Multi-Center Study Evaluating the Efficacy of Wobenzym(R)N in Treating Knee Osteoarthritis

This is an interventional treatment trial for Knee Osteoarthritis focused on measuring Osteoarthritis, Disease of joints, Wobenzym® N, WOMAC pain score, Subject reported pain (VAS) Read More

Inclusion Criteria:

• Ambulatory outpatients of either sex, between 45 and 80 years of age, inclusively, with primary OA of the knee meeting the classification criteria set by the American College of Rheumatology (ACR; Appendix C.1), and who are not expected to require surgical treatment for at least three (3) months after inclusion (Visit 1).
• Women of childbearing potential must agree to use an adequate contraception (abstinence; device mechanical barrier contraception; male partner sterilized) beginning at least seven days prior to treatment (oral birth control pill should begin at least 4 weeks prior to treatment) and continuing at least 14 days after Visit 4 or the discontinuation visit.

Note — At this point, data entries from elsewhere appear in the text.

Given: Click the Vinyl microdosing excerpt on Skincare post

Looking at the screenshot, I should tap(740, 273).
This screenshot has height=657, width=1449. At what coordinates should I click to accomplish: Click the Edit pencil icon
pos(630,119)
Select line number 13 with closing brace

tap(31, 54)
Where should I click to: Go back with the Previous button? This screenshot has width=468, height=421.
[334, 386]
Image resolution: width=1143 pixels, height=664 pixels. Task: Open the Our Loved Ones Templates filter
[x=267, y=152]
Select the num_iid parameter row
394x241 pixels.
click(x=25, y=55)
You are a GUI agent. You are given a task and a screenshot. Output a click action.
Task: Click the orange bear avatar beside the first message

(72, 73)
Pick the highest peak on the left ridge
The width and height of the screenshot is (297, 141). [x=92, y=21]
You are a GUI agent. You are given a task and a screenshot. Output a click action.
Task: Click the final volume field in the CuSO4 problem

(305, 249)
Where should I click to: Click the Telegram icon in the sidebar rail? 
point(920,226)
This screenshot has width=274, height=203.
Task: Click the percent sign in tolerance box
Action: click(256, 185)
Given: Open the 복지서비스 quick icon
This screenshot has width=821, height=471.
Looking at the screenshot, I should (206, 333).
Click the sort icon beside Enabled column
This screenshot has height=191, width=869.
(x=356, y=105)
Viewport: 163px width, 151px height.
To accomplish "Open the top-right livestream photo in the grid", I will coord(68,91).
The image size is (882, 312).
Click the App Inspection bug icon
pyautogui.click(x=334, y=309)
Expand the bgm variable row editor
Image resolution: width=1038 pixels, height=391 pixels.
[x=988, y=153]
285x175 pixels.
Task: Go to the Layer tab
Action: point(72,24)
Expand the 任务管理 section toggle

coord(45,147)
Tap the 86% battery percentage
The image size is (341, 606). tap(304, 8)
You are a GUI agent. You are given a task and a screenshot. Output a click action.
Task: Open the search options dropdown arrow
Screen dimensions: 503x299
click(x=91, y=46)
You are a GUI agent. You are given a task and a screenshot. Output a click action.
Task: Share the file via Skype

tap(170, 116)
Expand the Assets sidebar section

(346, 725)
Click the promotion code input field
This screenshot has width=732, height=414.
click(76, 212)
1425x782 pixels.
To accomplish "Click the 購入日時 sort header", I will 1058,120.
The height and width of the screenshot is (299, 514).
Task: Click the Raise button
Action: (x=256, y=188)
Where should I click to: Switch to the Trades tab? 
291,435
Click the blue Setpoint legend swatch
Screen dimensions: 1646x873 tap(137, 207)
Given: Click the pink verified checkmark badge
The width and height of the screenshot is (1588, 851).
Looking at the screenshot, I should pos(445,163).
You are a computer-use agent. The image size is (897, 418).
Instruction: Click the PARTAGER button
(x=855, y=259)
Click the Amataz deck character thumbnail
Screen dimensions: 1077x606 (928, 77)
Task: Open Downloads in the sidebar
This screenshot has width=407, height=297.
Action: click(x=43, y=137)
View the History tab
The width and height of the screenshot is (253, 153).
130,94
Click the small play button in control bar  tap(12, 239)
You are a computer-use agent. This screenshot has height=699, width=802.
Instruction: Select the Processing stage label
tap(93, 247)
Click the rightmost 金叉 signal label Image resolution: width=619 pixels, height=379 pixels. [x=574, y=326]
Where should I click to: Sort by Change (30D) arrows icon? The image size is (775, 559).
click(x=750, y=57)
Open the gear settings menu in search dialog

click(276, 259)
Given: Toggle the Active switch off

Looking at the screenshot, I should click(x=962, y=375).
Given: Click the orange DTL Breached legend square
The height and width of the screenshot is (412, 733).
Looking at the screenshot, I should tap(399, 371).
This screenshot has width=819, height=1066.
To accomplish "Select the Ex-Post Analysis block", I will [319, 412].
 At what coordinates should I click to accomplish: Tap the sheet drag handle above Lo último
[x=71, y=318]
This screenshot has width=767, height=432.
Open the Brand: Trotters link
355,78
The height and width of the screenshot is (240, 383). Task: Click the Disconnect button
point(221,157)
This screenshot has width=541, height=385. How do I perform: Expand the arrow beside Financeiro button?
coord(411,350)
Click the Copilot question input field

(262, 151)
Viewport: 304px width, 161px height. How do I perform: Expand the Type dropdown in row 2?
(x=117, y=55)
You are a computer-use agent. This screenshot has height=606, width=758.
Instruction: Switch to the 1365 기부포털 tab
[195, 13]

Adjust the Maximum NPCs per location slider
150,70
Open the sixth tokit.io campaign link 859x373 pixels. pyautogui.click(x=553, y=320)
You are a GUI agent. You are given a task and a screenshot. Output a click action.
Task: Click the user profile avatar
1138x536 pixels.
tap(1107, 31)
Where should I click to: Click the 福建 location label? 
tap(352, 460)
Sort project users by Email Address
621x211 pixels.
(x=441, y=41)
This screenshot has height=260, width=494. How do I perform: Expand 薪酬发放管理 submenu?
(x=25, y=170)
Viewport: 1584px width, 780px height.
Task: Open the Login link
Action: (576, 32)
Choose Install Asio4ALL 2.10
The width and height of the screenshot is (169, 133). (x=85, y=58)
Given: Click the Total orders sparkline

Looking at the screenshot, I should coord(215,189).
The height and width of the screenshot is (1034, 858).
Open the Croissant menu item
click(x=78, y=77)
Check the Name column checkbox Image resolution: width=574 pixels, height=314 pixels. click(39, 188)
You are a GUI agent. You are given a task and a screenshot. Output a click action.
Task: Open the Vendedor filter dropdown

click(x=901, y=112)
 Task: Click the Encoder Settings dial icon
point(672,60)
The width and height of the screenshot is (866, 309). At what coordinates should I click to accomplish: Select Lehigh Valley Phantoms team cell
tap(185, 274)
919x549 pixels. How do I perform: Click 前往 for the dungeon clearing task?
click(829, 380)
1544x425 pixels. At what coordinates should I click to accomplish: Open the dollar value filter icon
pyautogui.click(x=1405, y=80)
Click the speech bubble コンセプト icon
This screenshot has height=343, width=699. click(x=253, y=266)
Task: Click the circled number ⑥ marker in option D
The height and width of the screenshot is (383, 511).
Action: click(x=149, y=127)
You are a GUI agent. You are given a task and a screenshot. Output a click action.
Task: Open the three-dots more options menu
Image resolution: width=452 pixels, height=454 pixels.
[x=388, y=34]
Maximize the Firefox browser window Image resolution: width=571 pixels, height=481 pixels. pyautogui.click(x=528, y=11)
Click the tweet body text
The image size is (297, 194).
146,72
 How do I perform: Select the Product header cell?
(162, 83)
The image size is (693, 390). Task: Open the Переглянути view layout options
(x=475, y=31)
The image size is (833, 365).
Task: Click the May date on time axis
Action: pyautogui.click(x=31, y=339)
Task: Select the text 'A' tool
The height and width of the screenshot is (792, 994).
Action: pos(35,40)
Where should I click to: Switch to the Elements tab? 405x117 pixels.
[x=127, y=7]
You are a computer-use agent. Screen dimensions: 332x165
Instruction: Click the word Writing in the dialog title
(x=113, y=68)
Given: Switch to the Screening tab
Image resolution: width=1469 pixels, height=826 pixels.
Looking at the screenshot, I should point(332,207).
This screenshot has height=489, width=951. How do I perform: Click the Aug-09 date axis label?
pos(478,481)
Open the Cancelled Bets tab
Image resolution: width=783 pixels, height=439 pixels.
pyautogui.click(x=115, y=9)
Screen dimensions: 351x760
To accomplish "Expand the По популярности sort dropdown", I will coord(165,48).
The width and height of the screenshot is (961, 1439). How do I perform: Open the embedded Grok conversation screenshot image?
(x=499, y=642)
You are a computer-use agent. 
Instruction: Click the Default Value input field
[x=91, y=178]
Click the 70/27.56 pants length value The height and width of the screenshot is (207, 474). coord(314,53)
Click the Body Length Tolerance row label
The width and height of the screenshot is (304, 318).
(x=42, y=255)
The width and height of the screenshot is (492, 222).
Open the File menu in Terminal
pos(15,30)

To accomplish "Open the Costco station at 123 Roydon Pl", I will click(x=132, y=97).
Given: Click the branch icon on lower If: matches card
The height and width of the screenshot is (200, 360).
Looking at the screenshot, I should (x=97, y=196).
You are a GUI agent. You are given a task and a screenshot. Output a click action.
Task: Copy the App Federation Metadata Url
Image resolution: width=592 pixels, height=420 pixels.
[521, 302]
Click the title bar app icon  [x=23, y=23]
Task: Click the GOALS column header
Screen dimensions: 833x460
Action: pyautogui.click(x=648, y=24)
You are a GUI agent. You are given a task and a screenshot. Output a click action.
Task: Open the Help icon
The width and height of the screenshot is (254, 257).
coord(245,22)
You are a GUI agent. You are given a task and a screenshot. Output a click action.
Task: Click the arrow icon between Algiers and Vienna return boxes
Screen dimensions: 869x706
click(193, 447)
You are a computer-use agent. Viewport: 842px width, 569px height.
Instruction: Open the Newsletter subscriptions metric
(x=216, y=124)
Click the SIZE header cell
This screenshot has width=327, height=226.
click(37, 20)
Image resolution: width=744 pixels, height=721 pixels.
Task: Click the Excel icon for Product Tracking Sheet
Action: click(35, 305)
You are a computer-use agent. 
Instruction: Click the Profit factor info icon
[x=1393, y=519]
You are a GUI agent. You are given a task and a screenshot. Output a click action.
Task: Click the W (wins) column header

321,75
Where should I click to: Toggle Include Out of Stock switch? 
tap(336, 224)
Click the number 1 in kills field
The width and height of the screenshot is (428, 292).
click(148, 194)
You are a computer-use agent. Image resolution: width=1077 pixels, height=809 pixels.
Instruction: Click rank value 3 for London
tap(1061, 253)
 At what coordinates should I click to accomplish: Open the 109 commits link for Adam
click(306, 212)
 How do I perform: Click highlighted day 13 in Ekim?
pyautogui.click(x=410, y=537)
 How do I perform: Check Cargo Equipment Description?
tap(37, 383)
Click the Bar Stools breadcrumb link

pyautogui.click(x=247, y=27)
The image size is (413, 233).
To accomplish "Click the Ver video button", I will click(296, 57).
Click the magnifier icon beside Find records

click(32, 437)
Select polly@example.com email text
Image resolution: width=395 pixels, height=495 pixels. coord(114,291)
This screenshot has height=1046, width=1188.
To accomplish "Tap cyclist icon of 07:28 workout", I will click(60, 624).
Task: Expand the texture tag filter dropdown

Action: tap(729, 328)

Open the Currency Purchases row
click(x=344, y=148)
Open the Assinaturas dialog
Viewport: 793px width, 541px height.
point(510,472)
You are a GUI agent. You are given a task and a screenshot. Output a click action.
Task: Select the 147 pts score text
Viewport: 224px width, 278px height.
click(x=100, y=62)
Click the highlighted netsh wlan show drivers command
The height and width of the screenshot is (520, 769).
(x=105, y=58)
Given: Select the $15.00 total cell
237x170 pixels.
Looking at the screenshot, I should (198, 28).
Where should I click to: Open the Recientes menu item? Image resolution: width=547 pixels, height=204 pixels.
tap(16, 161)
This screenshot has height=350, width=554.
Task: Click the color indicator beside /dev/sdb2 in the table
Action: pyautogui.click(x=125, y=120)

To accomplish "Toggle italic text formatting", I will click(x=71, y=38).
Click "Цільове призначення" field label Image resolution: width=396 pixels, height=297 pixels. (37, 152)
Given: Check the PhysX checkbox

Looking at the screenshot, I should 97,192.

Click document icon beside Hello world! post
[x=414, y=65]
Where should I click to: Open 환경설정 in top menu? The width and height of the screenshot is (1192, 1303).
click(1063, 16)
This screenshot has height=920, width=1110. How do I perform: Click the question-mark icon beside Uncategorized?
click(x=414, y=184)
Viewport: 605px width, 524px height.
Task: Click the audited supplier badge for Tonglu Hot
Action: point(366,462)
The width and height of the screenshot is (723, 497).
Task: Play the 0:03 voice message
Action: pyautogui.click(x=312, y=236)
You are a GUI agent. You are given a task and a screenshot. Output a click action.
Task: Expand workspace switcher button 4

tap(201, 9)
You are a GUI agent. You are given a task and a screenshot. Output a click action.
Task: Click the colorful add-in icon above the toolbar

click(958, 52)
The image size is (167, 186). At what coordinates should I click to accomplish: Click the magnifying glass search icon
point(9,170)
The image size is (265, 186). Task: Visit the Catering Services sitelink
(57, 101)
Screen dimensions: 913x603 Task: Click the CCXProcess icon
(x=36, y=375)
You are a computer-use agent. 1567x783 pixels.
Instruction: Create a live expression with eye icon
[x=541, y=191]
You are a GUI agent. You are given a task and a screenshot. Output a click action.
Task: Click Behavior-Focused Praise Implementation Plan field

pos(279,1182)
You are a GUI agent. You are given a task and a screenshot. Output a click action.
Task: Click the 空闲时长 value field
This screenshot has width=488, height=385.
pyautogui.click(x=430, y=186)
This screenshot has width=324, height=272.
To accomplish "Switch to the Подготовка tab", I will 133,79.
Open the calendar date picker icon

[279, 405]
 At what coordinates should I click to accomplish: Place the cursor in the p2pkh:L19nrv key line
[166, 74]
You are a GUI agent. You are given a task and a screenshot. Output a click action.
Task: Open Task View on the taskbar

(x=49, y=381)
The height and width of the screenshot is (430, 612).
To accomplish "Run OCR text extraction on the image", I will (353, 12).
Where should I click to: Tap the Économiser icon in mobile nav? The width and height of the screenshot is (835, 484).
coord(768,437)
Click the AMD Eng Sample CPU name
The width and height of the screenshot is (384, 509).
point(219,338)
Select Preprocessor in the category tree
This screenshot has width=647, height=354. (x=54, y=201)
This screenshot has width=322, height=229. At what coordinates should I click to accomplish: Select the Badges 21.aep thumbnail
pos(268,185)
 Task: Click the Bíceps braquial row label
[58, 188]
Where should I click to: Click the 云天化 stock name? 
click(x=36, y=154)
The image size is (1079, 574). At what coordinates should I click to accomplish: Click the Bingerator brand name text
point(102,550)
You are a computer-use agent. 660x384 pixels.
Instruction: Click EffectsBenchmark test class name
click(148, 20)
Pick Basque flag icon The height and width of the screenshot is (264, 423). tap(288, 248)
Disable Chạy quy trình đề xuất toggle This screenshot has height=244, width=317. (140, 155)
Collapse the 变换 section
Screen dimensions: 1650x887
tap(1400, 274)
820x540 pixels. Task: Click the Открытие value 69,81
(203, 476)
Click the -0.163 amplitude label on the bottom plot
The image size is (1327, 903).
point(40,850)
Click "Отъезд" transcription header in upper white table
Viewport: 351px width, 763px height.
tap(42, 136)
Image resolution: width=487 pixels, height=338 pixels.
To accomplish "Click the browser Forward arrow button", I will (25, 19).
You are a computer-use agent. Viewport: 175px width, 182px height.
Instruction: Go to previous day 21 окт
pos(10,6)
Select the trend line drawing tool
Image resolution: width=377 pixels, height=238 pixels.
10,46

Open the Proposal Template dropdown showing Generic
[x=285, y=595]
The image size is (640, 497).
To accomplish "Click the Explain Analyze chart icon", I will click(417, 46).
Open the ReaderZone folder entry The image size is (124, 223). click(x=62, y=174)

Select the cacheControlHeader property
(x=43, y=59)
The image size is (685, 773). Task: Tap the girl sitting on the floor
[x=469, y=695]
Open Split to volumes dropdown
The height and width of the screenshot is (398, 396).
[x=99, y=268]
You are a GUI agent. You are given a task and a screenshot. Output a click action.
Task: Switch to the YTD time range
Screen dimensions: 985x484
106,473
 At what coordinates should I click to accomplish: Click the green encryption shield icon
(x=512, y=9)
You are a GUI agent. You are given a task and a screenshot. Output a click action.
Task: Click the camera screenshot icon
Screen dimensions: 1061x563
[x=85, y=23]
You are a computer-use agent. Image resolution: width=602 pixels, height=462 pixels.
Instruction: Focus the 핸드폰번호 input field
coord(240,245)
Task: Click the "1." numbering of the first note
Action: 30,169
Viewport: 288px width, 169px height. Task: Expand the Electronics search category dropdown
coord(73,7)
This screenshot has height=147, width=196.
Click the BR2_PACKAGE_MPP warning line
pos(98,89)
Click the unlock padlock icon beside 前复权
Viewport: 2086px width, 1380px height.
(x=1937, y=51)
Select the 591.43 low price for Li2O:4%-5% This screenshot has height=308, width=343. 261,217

A serum or urine pregnancy test will be performed at Visit 1.
• Functional Capacity Classification (Appendix C.2) of I-III at Visit 1.
• Except for OA, the subject is judged to be in otherwise general good health based on medical history, physical examination, and routine laboratory tests (Appendix B).
• Subjects with a WOMAC pain subscale index of at least 40 mm and less than or equal to 90 mm (VAS) at the Baseline Visit after a 24-hour washout of any analgesics and a minimum of 7 days washout of any NSAIDs (Appendix C.3 & 4).
• Subjects with OA of the contra-lateral knee will be included provided contra-lateral knee OA pain intensity is inferior to the index knee.
• Able to understand and complete study questionnaires including questions requiring a visual analog scale (VAS) response (Appendix C.4).
• Willing to participate in this study for approximately ten weeks.
• Written informed consent obtained.
• Subject agreed to follow the protocol.

Exclusion Criteria:

• Any contraindication to the use of Wobenzym® N (including allergy).
• Concurrent medical/arthritic disease that could confound or interfere with the monitoring of efficacy including, but no limited to: Inflammatory arthritis (e.g., rheumatoid arthritis), systemic lupus, spondyloarthropathy, psoriatic arthropathy, Reiter's syndrome, ankylosing spondylitis, arthritis associated with inflammatory bowel disease, polymyalgia rheumatica and gout or pseudogout of the index knee, Paget's disease affecting the study joint, a history of septic arthritis or intra-articular fracture of the study joint, osteochondritis, dessicans or osteonecrosis of the study joint, Wilson's disease, haemochromatosis, ochronosis, chondrocalcinosis or primary osteochondromatosis.
• Significant injury of the study joint within three months of the Baseline visit as per investigator judgment.
• Subjects with Class IV functional capacity using the ACR criteria.
• Subjects who had meniscal surgery on the study knee.
• Subjects who have undergone total joint replacement of the contra-lateral knee within six months prior to the Screening Visit (Visit 1).
• Any clinical signs or laboratory evidence for severe renal/liver/pulmonary, neurological, cardiovascular, metabolic, haematological, or psychiatric condition which in the Investigator's opinion contraindicates a 6 week course of therapy with Wobenzym® N.
• Subject is, in the opinion of the investigator, mentally or legally incapacitated preventing informed consent from being obtained, or cannot read or comprehend written material.
• Active malignancy of any type or history of a malignancy within the last five years other than basal cell carcinoma.
• Any active gastrointestinal disease.
• Use of NSAID within seven days of entering the study (Visit 2).
• Use of glucosamine sulphate, chondroitin sulphate or any other natural health product and/or OTC product that claim to be effective for pain and/or OA within 30 days of entering the study (Visit 2).
• History of drug abuse or active alcoholism.
• Any investigational drug within 30 days prior to screening.